What is it?

Get On With It is a time-tracking app designed to improve your productivity by using the Pomodoro technique. The Pomodoro technique alternates sessions between twenty-five minutes of working and five minute breaks, which stops you from losing focus when working on a task. Get On With It also allows you to switch to a tabata timer, which is a technique used in fitness known as high-intensity interval training: this is similar to the Pomodoro technique, but mixes twenty seconds of exercise with ten-second breaks.

The timer also has notifications to show you when each session has ended, and allows you to pause and resume the timer as needed.

What's the stack?

The technology stack I used for Get On With It is React and Redux; the timer is a static site, so there is no backend server component. Redux seemed to fit well with the timer, since it meant I could send signals around the app to update the time, which made pausing the timer really easy. It also meant I could read the precise state of the app at any time, which was useful for changing between Pomodoro and tabata timers, and meant that the timer could keep running even when the views in the app changed.

I wrote the app in ES6 because why would you create a new project using older versions, and transpiled the app using Babel and Webpack. The styles were all created with Sass, which again was compiled using Webpack.

Running timers in the background

Timers in Javascript are always fun. Initially, I used a setTimeout call to count down the remaining time. This worked fine as long as you kept the tab open, but as soon as you changed tab or minimised the browser, then updates slowed down and stopped happening every second. This turns out to be by design - not only is setTimeout not accurate by design (ie setTimeout(() => something(), 1000) is not guaranteed to run after a second depending on what else the browser is doing), it turns out to also be throttled if your tab is in the background.
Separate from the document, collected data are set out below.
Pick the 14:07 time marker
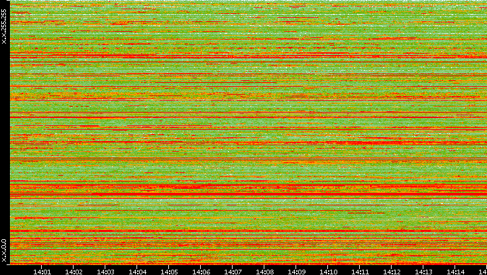This screenshot has width=487, height=275. [x=233, y=271]
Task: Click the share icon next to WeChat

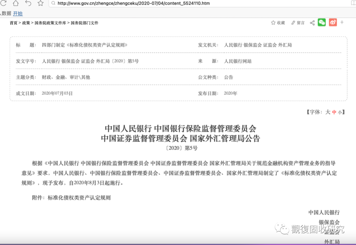Action: [312, 22]
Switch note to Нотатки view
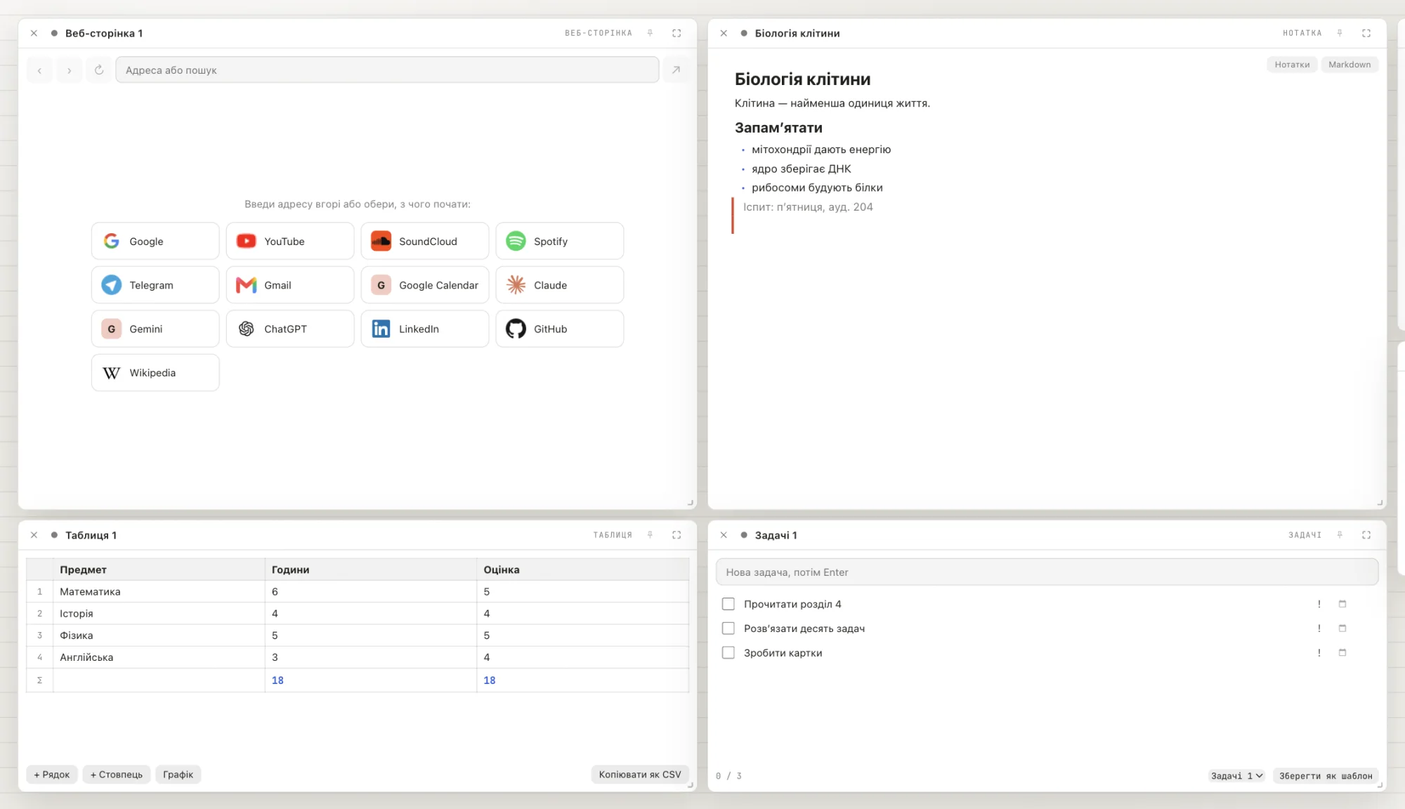Image resolution: width=1405 pixels, height=809 pixels. (1292, 65)
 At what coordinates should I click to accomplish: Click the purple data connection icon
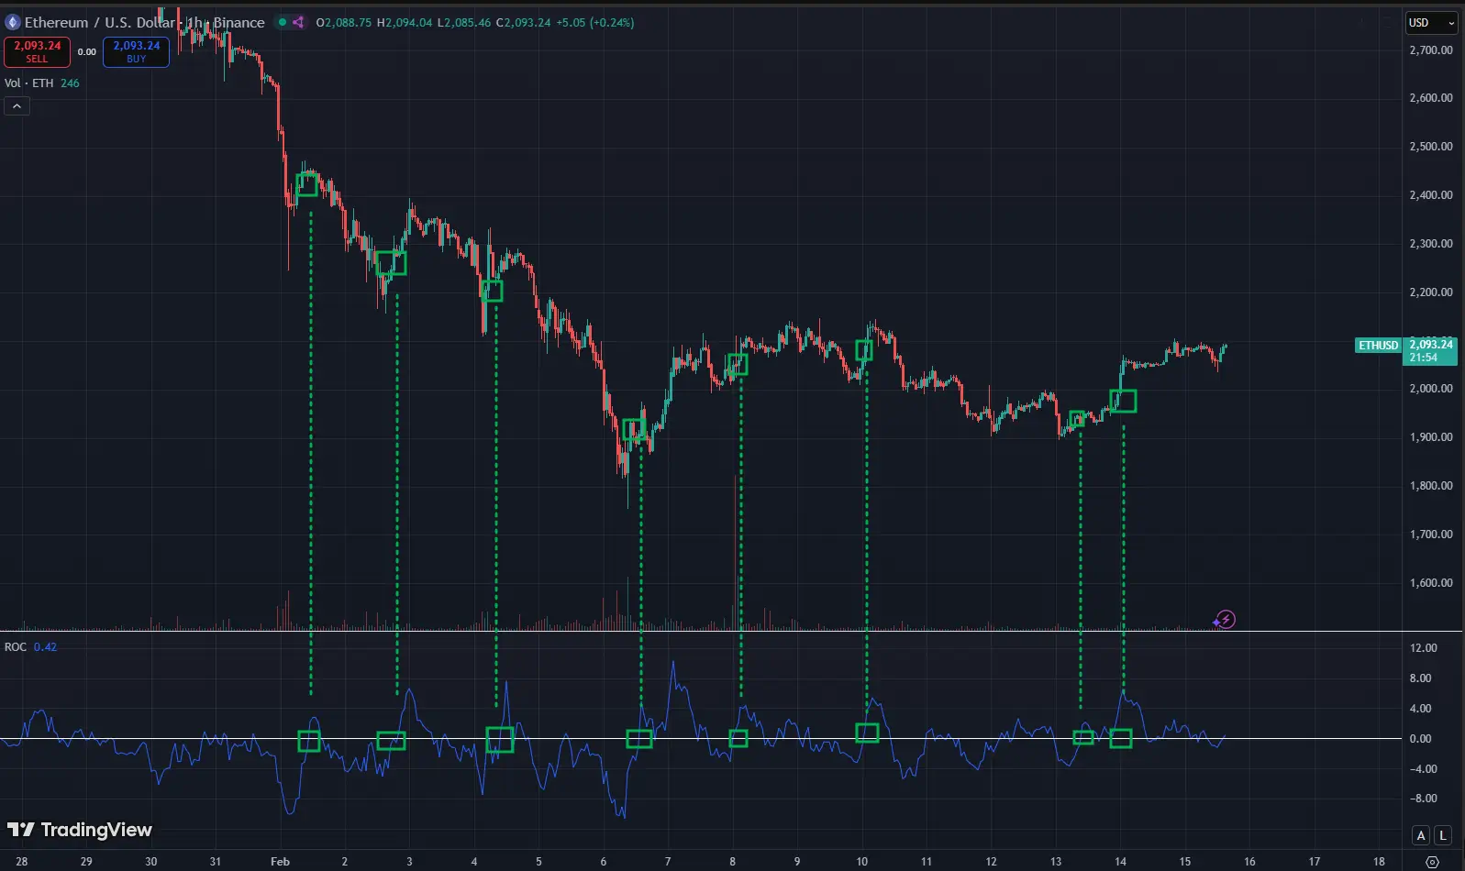coord(298,22)
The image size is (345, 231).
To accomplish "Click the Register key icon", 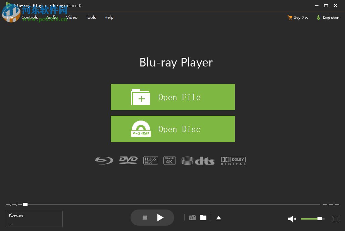I will [318, 17].
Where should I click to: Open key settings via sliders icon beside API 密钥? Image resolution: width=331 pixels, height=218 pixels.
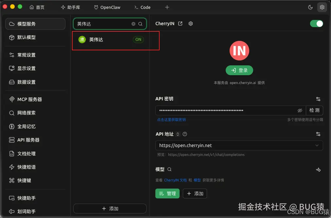point(318,99)
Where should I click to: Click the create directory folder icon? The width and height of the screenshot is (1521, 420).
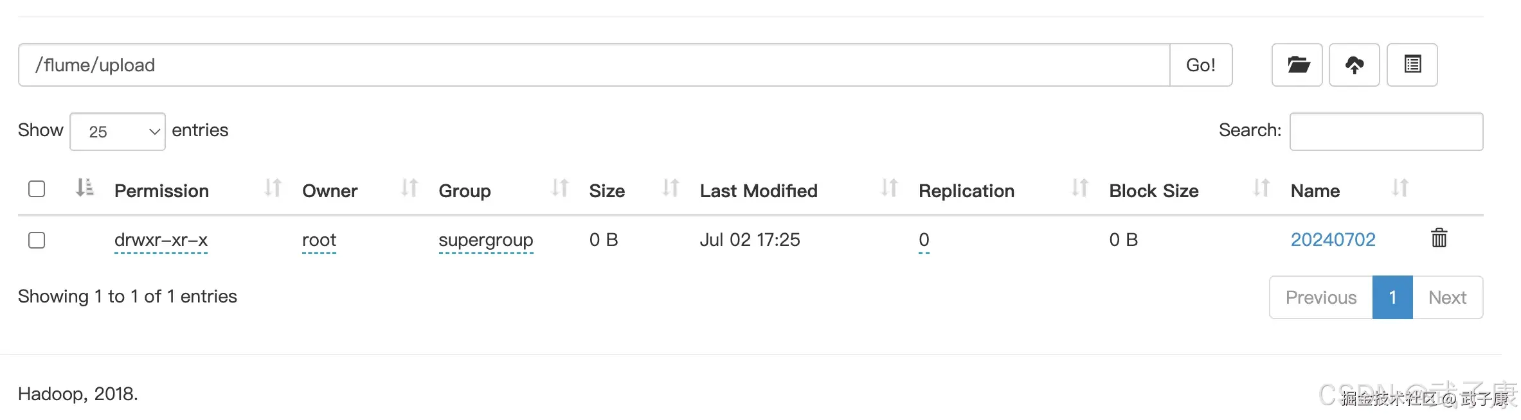click(1297, 65)
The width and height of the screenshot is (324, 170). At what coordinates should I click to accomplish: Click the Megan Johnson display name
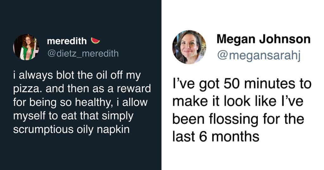[263, 39]
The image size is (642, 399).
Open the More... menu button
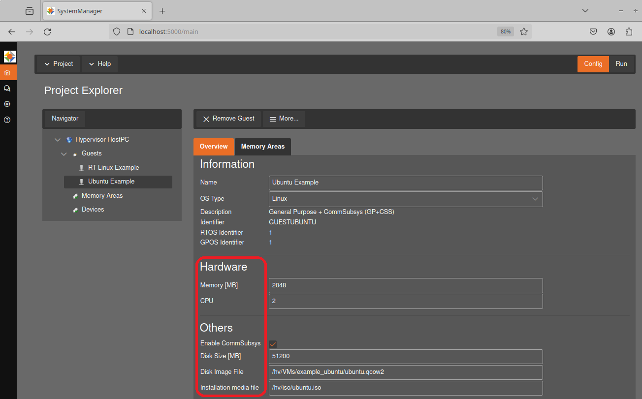284,119
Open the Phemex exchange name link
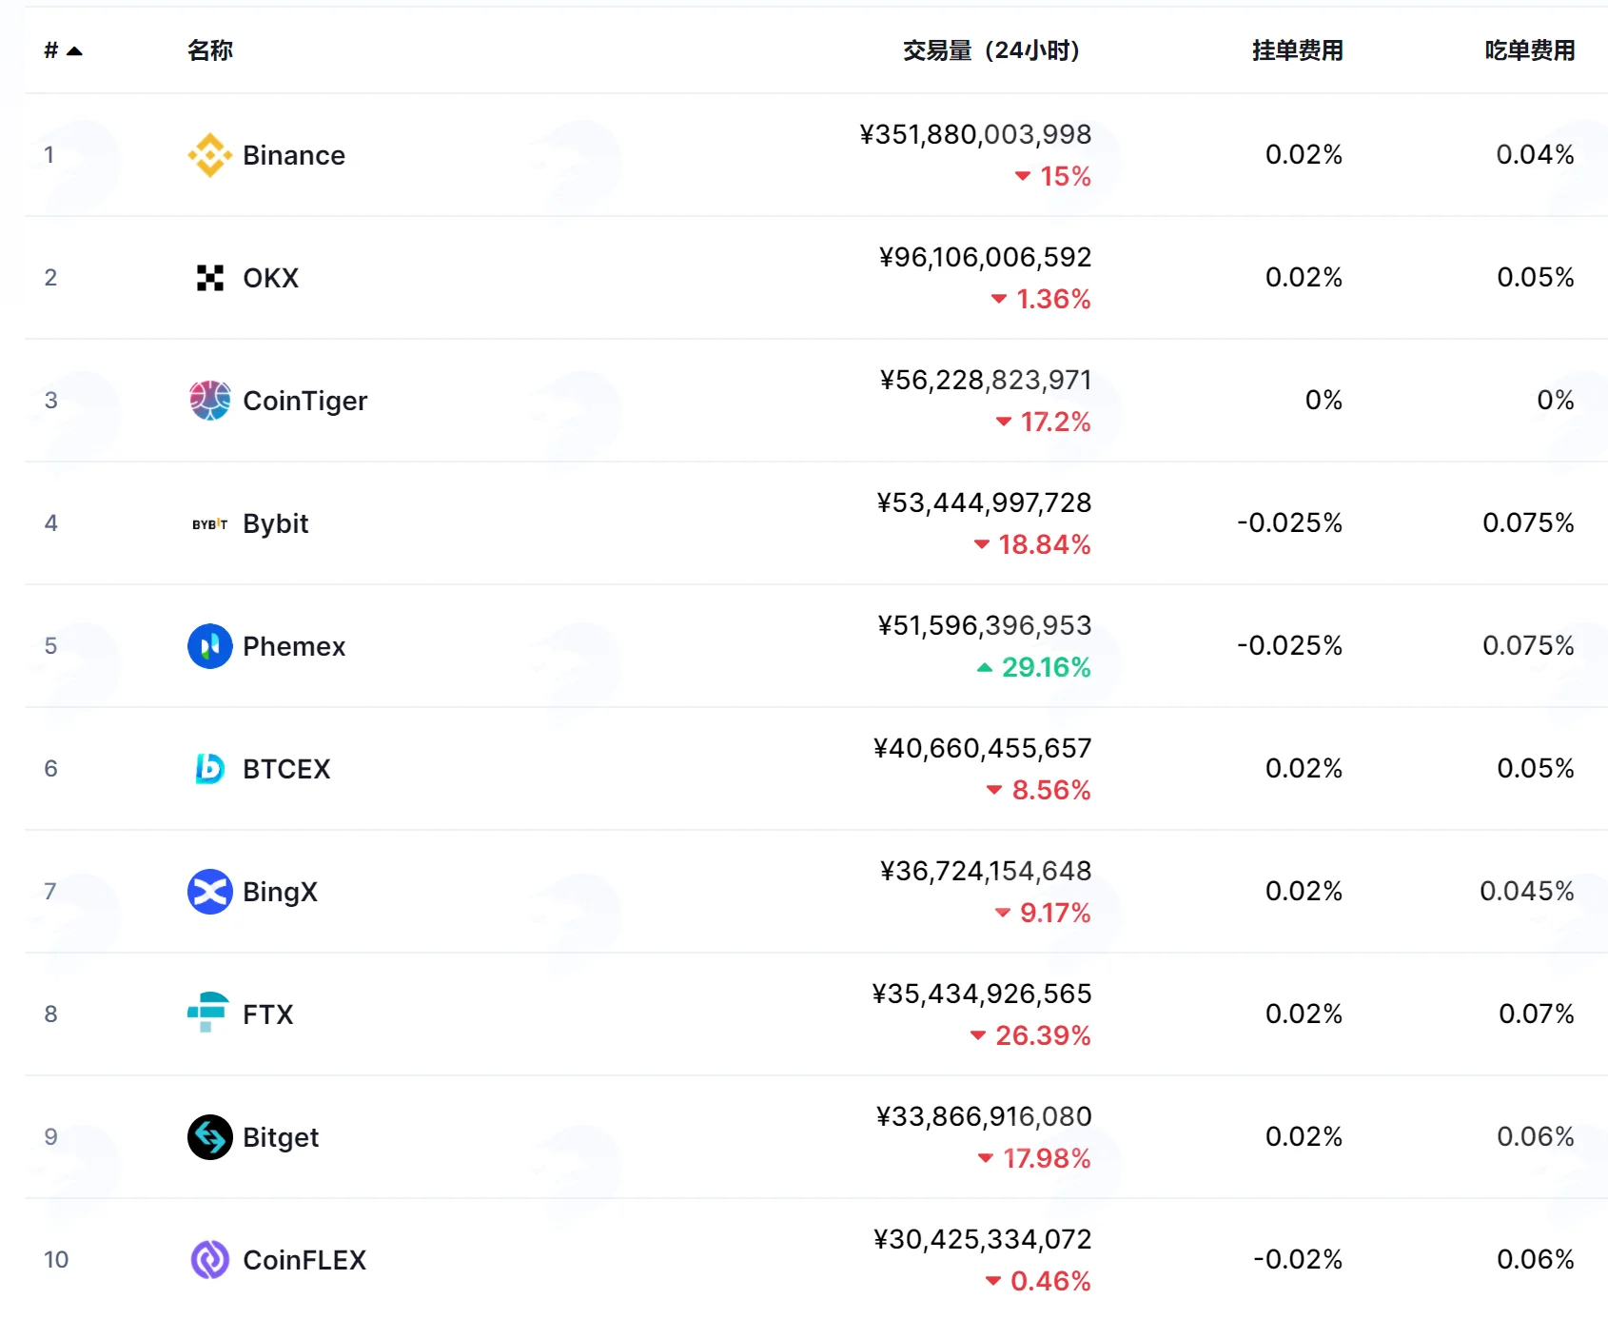 (x=294, y=646)
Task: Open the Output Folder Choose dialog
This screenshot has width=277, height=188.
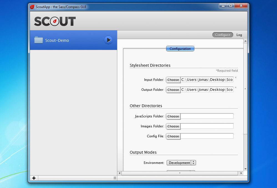Action: tap(173, 89)
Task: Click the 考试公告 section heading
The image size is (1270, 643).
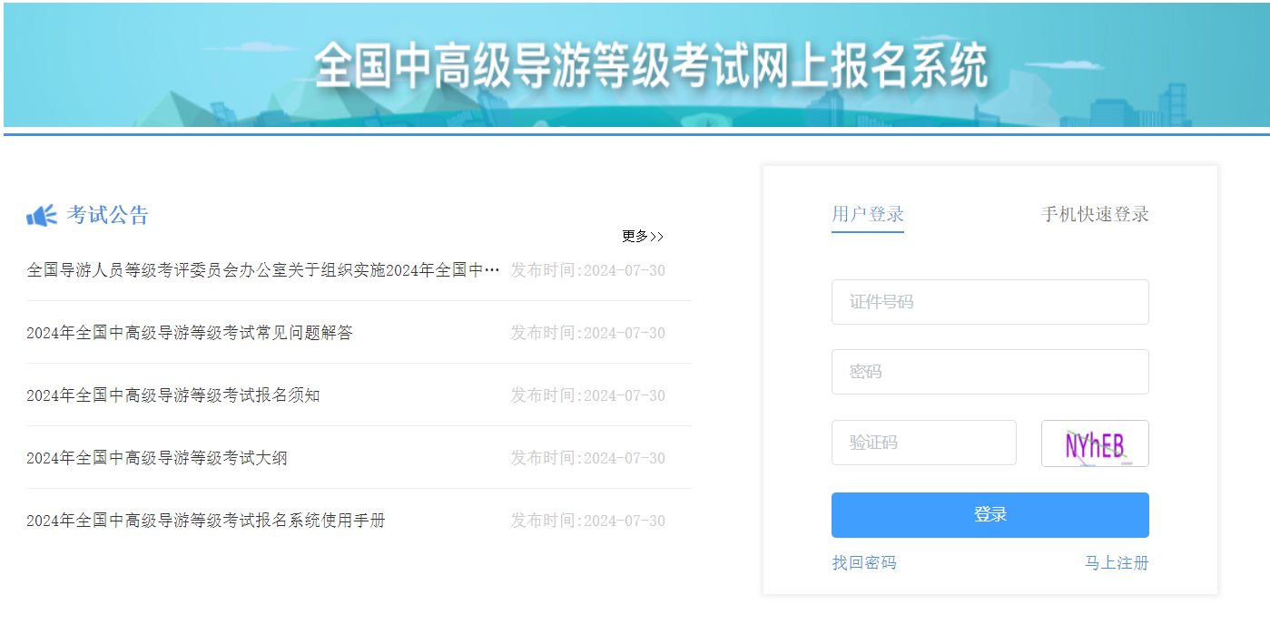Action: coord(107,216)
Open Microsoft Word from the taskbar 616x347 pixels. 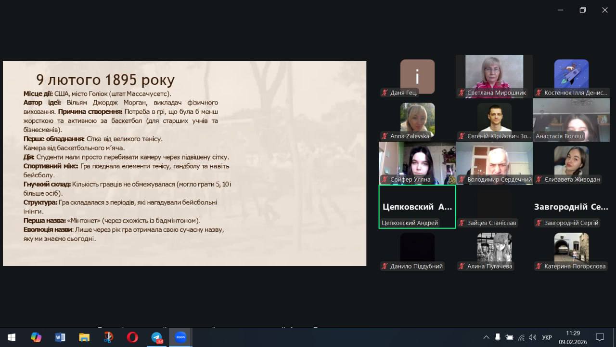pyautogui.click(x=60, y=337)
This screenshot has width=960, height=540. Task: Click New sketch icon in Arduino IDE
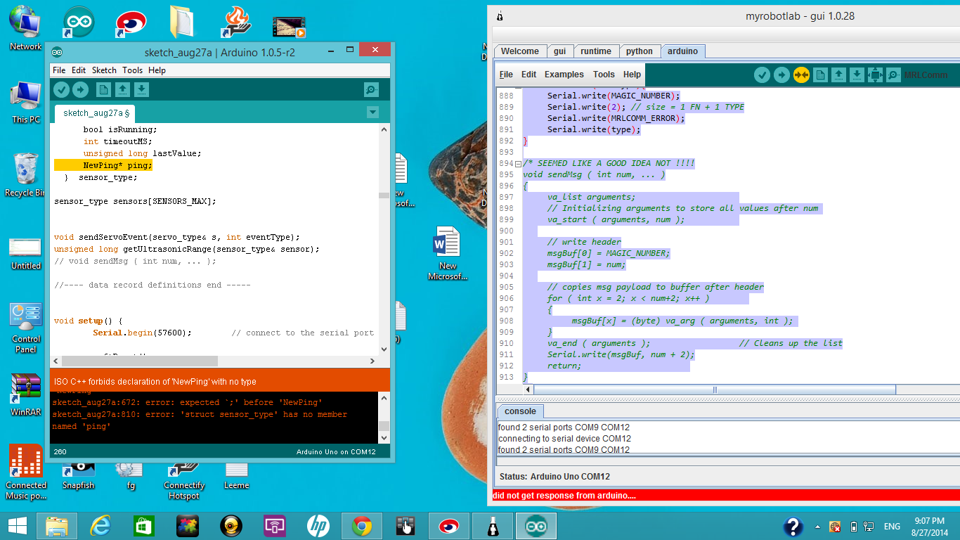point(103,89)
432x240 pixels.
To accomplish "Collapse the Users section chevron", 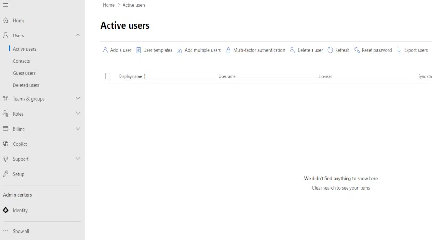I will pos(78,35).
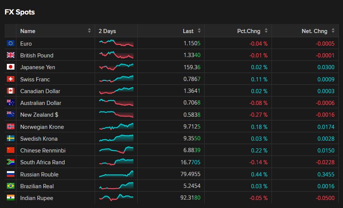Image resolution: width=343 pixels, height=208 pixels.
Task: Click the New Zealand $ name link
Action: click(x=39, y=114)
This is designed to avoid wasting processing power for inactive tabs, and so help improve battery life on phones and laptops, but means that setTimeout isn't very useful for making a timer.

Delta time

To fix the inaccurate timer caused by setTimeout, I changed the callback it triggered to check the delta time (the difference between now and the last time it checked) between callbacks.

// loads of code missed out for brevity
setTimeout(() => this.updateTimer(Date.now()), 1000);

updateTimer = timestamp => {
    // if the time passed in is more than a second later than the last time the function was called,
    // then do something
    if(timestamp - lastTimestamp > 1000) {
        // update timer
    }
}

If you've ever played around with game code, this may look familiar - this splits the update call away from the processing speed (ie how fast the computer can call updateTimer) and makes it use the time since the last function call instead.

This worked, but not very well. setTimeout still wasn't being called regularly, so the update function often had more than a second between calls, and usually not a whole second. This meant that sometimes the timer would skip two seconds at once since the rounding errors accumulated, and I had to start tracking fractions of a second which made the state and the code quite confusing and overly-complicated. The timer was more accurate in actually keeping to time - so instead of ten minutes actually taking fifteen because setTimeout wasn't being called every second, it took the correct amount of time - but looked more broken since it was quite obvious when the timer jumped a number in the countdown.

Web workers

The only real way to get a fairly-accurate timer which carries on running up-to-speed when your tab is inactive is to use a web worker. Web workers are separate Javascript threads which run independently from the main UI thread, so aren't affected by browser throttling. It was actually pretty simple to convert my code to use a worker script - I moved the timeout logic to a separate file and changed it to a setInterval call (more on that in a bit), then changed my calling code to use the worker instead of a function. Workers can only be interacted with via a message system: you can post a message to your worker using worker.postMessage and listen to messages back via worker.onmessage. This is why I changed to a setInterval - I could only tell the worker to start counting down or stop counting, not to schedule more setTimeouts which I was doing previously as a basic form of throttling. Webpack makes loading workers really simple too: you just need to change your import to have worker-loader! at the start to tell a plugin to load the file correctly.

Getting an accurate(ish) timer in Javascript was probably the trickiest part of this project, but did mean I got to use a lot of interesting APIs.

What's next?

I've got a long list of more features to add to the timer - I want to be able to track how many work sessions I complete per day, and add alarm sounds to the notifications so you don't miss the end of a session. The site's been live for almost two months as of writing this and seems to have picked up a few users already, so it'd be good to find out which features to prioritise from my users.